As more people explore installing a wood stove in their homes, it may be pertinent to look at common mistakes in this area. Despite the fact that the regulations are quite clear, we have seen cases when stove technicians tried to cut corners and minimize expenses at the risk of their customers’ safety. You would assume that technicians would stick closely to the regulations in this day and age, but alas, this is rarely the case. Continue reading to learn about these 3 installation mistakes to avoid!

Combustible Materials

The registration plate is a crucial part of any stove installation since it acts as a failsafe method to stop gas leaks from getting into your room. It is also there to collect any debris that might fall down your chimney, jeopardizing your safety and perhaps damaging your stove. Even while a flue liner is often included with most stove installations, that’s not always the case. The license plate, which is frequently made of steel, has to be secure in the event of gas leakage.

Poor Connections

There are connectors between the stove and the flue liner that must constantly be secure to ensure that carbon monoxide gas can be filtered through the liner and into the atmosphere. These connections need to be constantly inspected as well as maintained since if they become loose, carbon monoxide exposure might result. This gas is extremely dangerous, odorless, and invisible to the naked eye. However, we have seen fatal incidents of carbon monoxide poisoning as a result of subpar stove/flue liner connections. Thankfully, the laws have changed, and every stove installation is now required to contain a carbon monoxide detector. This alarm will monitor the levels of atmospheric carbon monoxide and alert everyone in the area to any potential dangers.

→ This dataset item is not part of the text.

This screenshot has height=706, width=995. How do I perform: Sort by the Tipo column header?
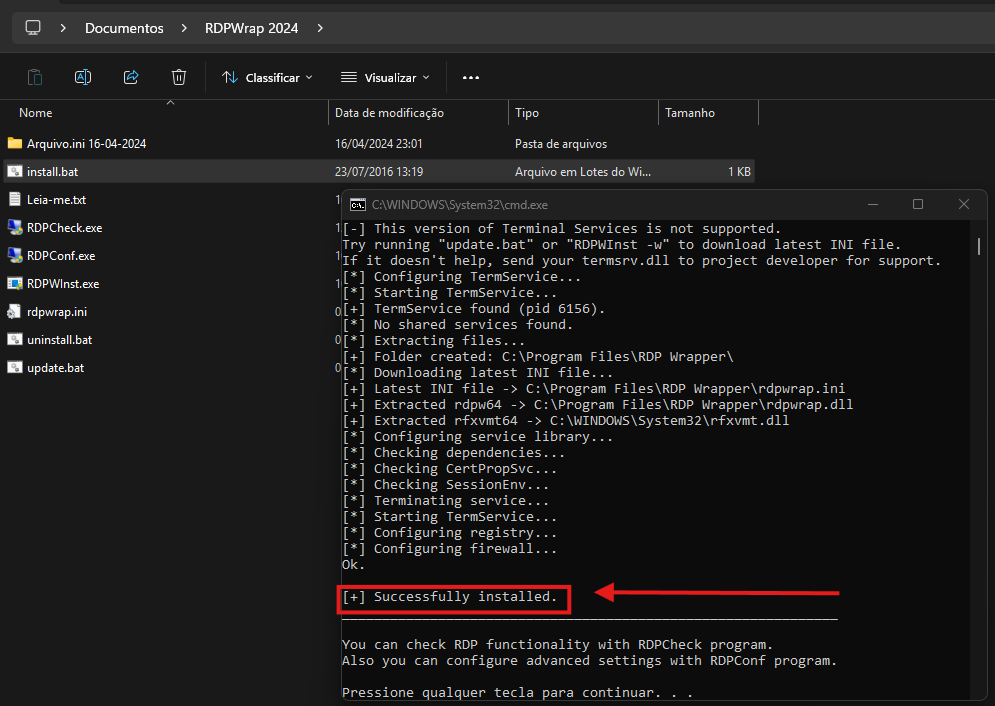point(527,113)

Consider switching to a coal stove by Legacy Stoves if safety is your main concern. We use anthracite coal which is the safest fuel to use, maintain, and burn compared to other alternative fuel sources. There is no need to worry about chimney fires, fuel leaks, or gas leaks when it is kept correctly for a long time.

Ignoring the Maintenance Needs

According to experts, you should check the stove, chimney, as well as the damper (if there is one) at least once per year or more often as necessary. First, each time you use the stove, carefully inspect your chimney. Make sure creosote isn’t blocking it. You’ll have to clean it if it is.

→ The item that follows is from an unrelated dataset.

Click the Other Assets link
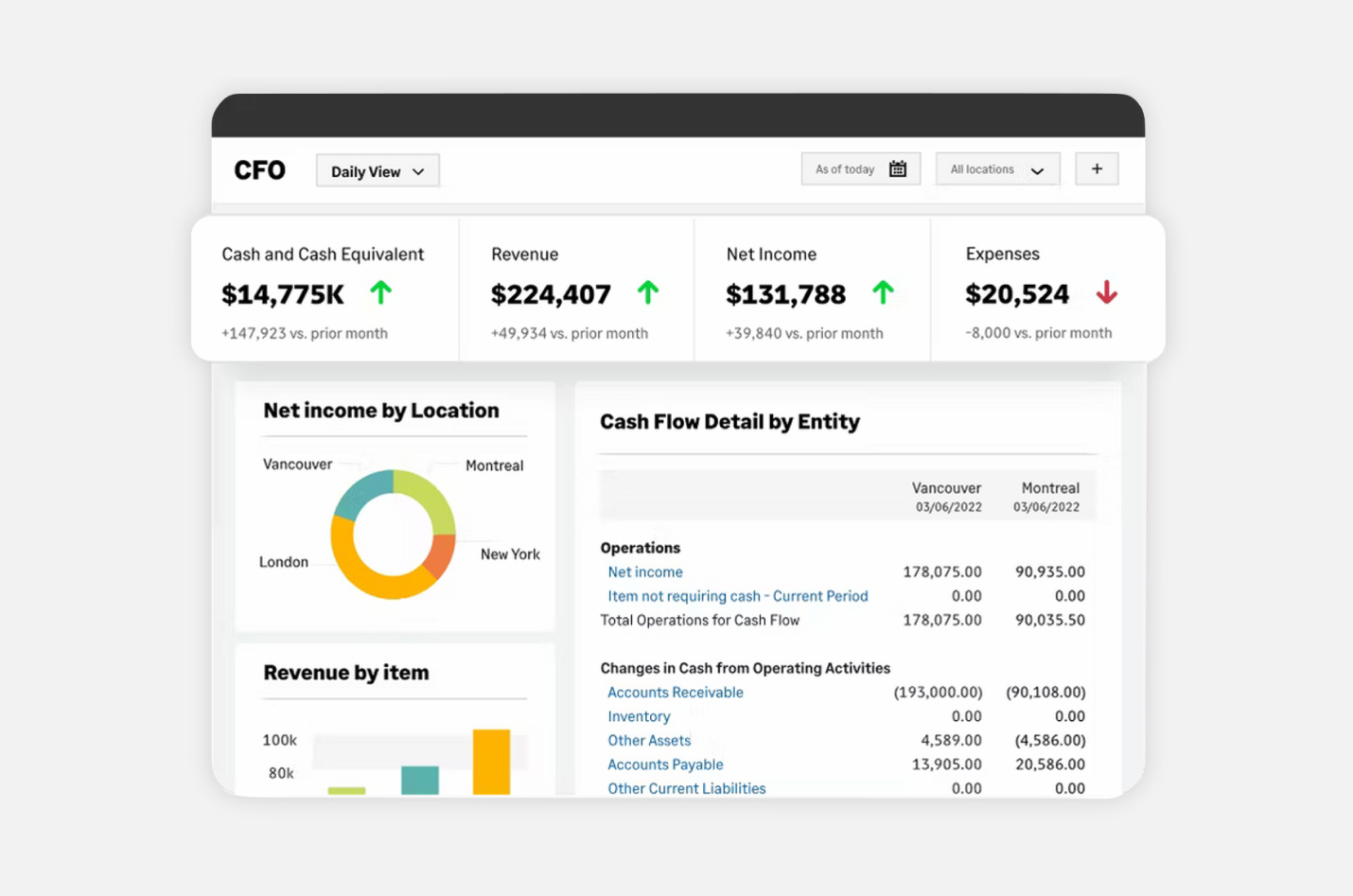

Ensure the air vent is cleaned if you have a “forced air” system, which the majority of homes do, to prevent improper gas mixing. Turbulence in the fire will result from this, wasting energy and resulting in creosote buildup in the chimney. Ensure that you keep the air vent clean by utilizing a pipe cleaner each time you use the stove to prevent this.

Ignoring the Firewood Supply

The rule of thumb for burning wood is plenty of dry firewood on hand. The wood’s moisture content should be 20 percent or less. Wood should also be free of nails, screws, and other metals.

It’s always a good idea to keep a wood-burning stove stocked with wood just in case unexpected weather moves in. This is a matter of safety, especially if you live in a remote area. It will help you avoid paying for expensive firewood delivery.